Legislation to decriminalize the possession of personal amounts of marijuana has been passed unanimously by an Alabama Senate committee.
The Senate Judiciary Committee recently voted 11 to 0 to pass the marijuana decriminalization bill, sending it towards a vote by the full Senate. The vote marks a massive shift increase in support from just last year, when the committee passed the measure 6 to 4 (though it eventually stalled in the House). If passed by the full Senate, the measure would then need to pass the House of Representatives before it can be sent to Governor Kay Ivey (R) for consideration.
Under the proposed law, those caught possessing no more than an ounce of marijuana would be hit with, at most, a $250 fine for the first two offenses, and a $500 fine for subsequent offenses. As noted by Marijuana Moment, possession of more than an ounce but less than two ounces would be considered a class A misdemeanor, while possession of more than two ounces would be a class C felony, punishable by up to 10 years in prison.

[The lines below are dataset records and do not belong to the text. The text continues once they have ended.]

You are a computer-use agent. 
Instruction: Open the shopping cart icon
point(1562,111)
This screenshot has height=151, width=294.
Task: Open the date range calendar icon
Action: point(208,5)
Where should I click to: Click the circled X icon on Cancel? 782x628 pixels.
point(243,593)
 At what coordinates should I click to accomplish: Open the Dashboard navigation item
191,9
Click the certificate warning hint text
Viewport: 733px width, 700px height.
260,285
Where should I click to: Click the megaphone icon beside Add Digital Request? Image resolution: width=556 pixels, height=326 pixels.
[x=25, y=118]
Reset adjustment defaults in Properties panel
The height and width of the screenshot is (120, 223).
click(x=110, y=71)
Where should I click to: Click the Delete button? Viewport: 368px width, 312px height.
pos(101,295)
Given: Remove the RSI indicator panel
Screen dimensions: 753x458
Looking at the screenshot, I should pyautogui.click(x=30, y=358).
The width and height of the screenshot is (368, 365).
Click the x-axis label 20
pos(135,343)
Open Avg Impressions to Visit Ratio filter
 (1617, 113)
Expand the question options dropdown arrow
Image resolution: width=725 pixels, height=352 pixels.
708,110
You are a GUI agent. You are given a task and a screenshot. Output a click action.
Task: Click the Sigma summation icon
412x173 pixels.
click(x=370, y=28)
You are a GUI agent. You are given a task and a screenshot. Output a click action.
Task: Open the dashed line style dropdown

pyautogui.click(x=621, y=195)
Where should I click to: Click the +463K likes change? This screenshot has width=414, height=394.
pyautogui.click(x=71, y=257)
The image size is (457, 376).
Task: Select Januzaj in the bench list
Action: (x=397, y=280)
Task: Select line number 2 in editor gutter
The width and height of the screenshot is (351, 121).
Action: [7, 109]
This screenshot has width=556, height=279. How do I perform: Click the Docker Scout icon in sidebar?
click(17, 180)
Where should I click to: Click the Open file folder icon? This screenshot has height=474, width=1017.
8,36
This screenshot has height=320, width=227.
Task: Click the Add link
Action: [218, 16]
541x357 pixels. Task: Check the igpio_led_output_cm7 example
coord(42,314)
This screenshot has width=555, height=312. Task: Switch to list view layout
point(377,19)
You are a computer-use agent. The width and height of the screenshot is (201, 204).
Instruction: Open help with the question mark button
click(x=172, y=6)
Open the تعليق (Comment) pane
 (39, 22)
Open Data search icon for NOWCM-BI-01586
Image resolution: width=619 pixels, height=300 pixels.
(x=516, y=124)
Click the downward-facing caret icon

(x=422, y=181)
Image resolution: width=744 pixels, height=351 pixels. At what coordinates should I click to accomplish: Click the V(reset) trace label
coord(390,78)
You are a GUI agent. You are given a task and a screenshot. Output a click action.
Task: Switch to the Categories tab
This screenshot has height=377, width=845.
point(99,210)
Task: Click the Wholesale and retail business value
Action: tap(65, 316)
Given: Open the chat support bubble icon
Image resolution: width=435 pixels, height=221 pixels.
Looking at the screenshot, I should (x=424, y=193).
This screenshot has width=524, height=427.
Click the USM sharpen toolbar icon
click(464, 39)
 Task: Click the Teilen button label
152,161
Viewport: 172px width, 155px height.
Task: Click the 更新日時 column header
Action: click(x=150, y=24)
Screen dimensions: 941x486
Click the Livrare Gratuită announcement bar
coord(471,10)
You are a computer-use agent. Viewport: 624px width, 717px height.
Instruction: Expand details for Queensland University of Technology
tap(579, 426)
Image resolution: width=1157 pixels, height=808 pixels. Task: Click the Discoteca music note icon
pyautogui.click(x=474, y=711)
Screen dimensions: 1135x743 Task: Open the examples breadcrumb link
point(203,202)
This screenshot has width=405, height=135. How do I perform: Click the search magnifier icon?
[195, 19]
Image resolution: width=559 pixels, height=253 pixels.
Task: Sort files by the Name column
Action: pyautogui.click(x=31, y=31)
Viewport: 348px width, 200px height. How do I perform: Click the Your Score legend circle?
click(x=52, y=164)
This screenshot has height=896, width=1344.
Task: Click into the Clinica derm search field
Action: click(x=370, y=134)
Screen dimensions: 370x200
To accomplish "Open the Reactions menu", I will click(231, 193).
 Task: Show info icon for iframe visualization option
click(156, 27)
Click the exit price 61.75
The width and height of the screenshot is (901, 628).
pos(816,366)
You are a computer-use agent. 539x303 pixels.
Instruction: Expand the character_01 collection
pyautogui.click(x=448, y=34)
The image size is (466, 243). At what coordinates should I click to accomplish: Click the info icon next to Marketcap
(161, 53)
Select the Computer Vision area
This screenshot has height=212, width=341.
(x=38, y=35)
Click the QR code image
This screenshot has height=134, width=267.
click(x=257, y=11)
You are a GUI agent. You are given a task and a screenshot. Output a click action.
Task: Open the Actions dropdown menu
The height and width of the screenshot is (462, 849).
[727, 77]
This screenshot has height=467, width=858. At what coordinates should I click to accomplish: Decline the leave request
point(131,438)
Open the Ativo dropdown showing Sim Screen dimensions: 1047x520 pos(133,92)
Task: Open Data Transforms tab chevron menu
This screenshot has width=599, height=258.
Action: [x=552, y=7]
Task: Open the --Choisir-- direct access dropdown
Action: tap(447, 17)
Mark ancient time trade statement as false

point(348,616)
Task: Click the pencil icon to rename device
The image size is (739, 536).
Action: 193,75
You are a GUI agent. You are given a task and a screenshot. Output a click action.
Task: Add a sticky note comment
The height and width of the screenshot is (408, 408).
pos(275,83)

The legislation could “decrease receipts” for the state government’s general fund from fines, according to a state fiscal note, but could also “decrease the obligations of local jails, the State General Fund, the district attorneys, the Department of Corrections, community corrections programs, and the Board of Pardons and Paroles by an undetermined amount dependent upon the number of persons charged with and convicted of the offenses provided by this bill and the penalties imposed.”
“It’s encouraging that even in one of the most conservative states in the country, lawmakers are recognizing that jailing marijuana consumers doesn’t make sense,” Karen O’Keefe, director of state policies at the Marijuana Policy Project, told Marijuana Moment.
“North Carolina and Mississippi enacted similar reforms back in the 1970s,” she said. “Even a brief jail stay can be traumatic—or even deadly—and can disrupt housing and employment, with devastating consequences.”
The measure was introduced last month by Senator Bobby Singleton (D), who called the state’s current laws arbitrary.
“We can’t continue to send people to prison for petty crimes that are definitely nonviolent,” he told WHNT News 19 last month.
Below is a look at Alabama’s current marijuana possession laws:
Any Amount Deemed for Personal Use:
Penalty: Misdemeanor with up to 1 year in jail and/or a $6,000 fine
Other than Personal Use:
Penalty: Felony with 1 year and 1 day in prison mandatory with a 10 year maximum, and/or a $15,000 fine.
For further information on Alabama’s marijuana laws – including penalties for distribution and cultivation – click here. For recent updates to Alabama’s marijuana possession laws and other Alabama-related stories, click here.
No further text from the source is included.